§ TASK MATERIAL
==*==
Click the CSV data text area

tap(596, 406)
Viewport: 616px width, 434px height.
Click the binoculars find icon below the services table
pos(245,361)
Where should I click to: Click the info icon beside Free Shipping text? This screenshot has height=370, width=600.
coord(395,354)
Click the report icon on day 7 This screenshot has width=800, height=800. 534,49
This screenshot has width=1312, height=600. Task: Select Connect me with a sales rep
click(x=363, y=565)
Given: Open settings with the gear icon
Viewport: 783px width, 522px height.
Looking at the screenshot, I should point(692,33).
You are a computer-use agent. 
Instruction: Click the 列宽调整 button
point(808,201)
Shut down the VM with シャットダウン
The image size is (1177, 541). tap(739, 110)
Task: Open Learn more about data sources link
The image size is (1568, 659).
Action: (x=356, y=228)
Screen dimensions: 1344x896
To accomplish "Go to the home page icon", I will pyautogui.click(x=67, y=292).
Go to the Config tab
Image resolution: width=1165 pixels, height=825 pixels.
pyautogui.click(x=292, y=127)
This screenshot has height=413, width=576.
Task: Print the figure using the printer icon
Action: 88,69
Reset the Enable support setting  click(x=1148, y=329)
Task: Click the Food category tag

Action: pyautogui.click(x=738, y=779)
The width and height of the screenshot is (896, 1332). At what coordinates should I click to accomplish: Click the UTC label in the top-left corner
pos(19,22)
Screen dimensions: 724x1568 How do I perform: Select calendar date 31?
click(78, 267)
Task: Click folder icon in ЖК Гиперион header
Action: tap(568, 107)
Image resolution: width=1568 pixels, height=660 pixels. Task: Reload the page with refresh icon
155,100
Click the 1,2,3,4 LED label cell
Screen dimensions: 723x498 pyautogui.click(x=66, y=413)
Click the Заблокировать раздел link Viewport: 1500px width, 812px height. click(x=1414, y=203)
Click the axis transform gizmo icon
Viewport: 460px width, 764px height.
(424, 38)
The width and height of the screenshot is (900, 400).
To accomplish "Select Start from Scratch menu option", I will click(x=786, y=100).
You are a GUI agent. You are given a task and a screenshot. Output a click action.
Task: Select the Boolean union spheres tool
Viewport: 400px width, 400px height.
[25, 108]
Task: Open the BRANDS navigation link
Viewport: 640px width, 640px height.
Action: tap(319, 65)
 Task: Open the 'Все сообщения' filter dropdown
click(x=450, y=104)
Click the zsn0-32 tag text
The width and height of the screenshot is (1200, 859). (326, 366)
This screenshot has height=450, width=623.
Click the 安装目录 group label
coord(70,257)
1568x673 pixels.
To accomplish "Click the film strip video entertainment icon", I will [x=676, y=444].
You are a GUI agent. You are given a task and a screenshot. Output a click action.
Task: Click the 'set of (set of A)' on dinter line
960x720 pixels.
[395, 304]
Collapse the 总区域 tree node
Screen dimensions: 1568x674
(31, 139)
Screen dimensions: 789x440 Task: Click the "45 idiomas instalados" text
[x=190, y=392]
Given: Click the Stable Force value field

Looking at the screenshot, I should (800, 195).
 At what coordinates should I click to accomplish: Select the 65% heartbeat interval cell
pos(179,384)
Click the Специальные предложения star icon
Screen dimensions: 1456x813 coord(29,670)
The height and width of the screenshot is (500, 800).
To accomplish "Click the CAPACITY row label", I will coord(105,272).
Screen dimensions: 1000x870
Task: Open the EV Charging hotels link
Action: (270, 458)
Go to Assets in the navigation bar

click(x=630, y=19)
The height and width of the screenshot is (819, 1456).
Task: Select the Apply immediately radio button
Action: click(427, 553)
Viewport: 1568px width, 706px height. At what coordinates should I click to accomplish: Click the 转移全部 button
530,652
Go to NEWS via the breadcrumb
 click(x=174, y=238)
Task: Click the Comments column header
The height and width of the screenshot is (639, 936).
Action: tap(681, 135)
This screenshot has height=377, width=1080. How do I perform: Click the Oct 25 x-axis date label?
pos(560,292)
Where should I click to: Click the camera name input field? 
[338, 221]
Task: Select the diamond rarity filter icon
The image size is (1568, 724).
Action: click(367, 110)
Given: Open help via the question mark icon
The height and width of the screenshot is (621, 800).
==*==
§ WORK ITEM
Print the data above exactly.

§ COMPLETED EXERCISE
Click the CSV data text area

tap(596, 406)
Viewport: 616px width, 434px height.
Click the binoculars find icon below the services table
pos(245,361)
Where should I click to: Click the info icon beside Free Shipping text? This screenshot has height=370, width=600.
coord(395,354)
Click the report icon on day 7 This screenshot has width=800, height=800. 534,49
This screenshot has width=1312, height=600. Task: Select Connect me with a sales rep
click(x=363, y=565)
Given: Open settings with the gear icon
Viewport: 783px width, 522px height.
Looking at the screenshot, I should point(692,33).
You are a computer-use agent. 
Instruction: Click the 列宽调整 button
point(808,201)
Shut down the VM with シャットダウン
The image size is (1177, 541). tap(739, 110)
Task: Open Learn more about data sources link
The image size is (1568, 659).
Action: (x=356, y=228)
Screen dimensions: 1344x896
To accomplish "Go to the home page icon", I will pyautogui.click(x=67, y=292).
Go to the Config tab
Image resolution: width=1165 pixels, height=825 pixels.
pyautogui.click(x=292, y=127)
This screenshot has height=413, width=576.
Task: Print the figure using the printer icon
Action: 88,69
Reset the Enable support setting  click(x=1148, y=329)
Task: Click the Food category tag

Action: pyautogui.click(x=738, y=779)
The width and height of the screenshot is (896, 1332). At what coordinates should I click to accomplish: Click the UTC label in the top-left corner
pos(19,22)
Screen dimensions: 724x1568 How do I perform: Select calendar date 31?
click(78, 267)
Task: Click folder icon in ЖК Гиперион header
Action: tap(568, 107)
Image resolution: width=1568 pixels, height=660 pixels. Task: Reload the page with refresh icon
155,100
Click the 1,2,3,4 LED label cell
Screen dimensions: 723x498 pyautogui.click(x=66, y=413)
Click the Заблокировать раздел link Viewport: 1500px width, 812px height. click(x=1414, y=203)
Click the axis transform gizmo icon
Viewport: 460px width, 764px height.
(424, 38)
The width and height of the screenshot is (900, 400).
To accomplish "Select Start from Scratch menu option", I will click(x=786, y=100).
You are a GUI agent. You are given a task and a screenshot. Output a click action.
Task: Select the Boolean union spheres tool
Viewport: 400px width, 400px height.
[25, 108]
Task: Open the BRANDS navigation link
Viewport: 640px width, 640px height.
Action: tap(319, 65)
 Task: Open the 'Все сообщения' filter dropdown
click(x=450, y=104)
Click the zsn0-32 tag text
The width and height of the screenshot is (1200, 859). (326, 366)
This screenshot has height=450, width=623.
Click the 安装目录 group label
coord(70,257)
1568x673 pixels.
To accomplish "Click the film strip video entertainment icon", I will [x=676, y=444].
You are a GUI agent. You are given a task and a screenshot. Output a click action.
Task: Click the 'set of (set of A)' on dinter line
960x720 pixels.
[395, 304]
Collapse the 总区域 tree node
Screen dimensions: 1568x674
(31, 139)
Screen dimensions: 789x440 Task: Click the "45 idiomas instalados" text
[x=190, y=392]
Given: Click the Stable Force value field

Looking at the screenshot, I should (800, 195).
 At what coordinates should I click to accomplish: Select the 65% heartbeat interval cell
pos(179,384)
Click the Специальные предложения star icon
Screen dimensions: 1456x813 coord(29,670)
The height and width of the screenshot is (500, 800).
To accomplish "Click the CAPACITY row label", I will coord(105,272).
Screen dimensions: 1000x870
Task: Open the EV Charging hotels link
Action: (270, 458)
Go to Assets in the navigation bar

click(x=630, y=19)
The height and width of the screenshot is (819, 1456).
Task: Select the Apply immediately radio button
Action: click(427, 553)
Viewport: 1568px width, 706px height. At what coordinates should I click to accomplish: Click the 转移全部 button
530,652
Go to NEWS via the breadcrumb
 click(x=174, y=238)
Task: Click the Comments column header
The height and width of the screenshot is (639, 936).
Action: tap(681, 135)
This screenshot has height=377, width=1080. How do I perform: Click the Oct 25 x-axis date label?
pos(560,292)
Where should I click to: Click the camera name input field? 
[338, 221]
Task: Select the diamond rarity filter icon
The image size is (1568, 724).
Action: click(367, 110)
Given: Open help via the question mark icon
The height and width of the screenshot is (621, 800).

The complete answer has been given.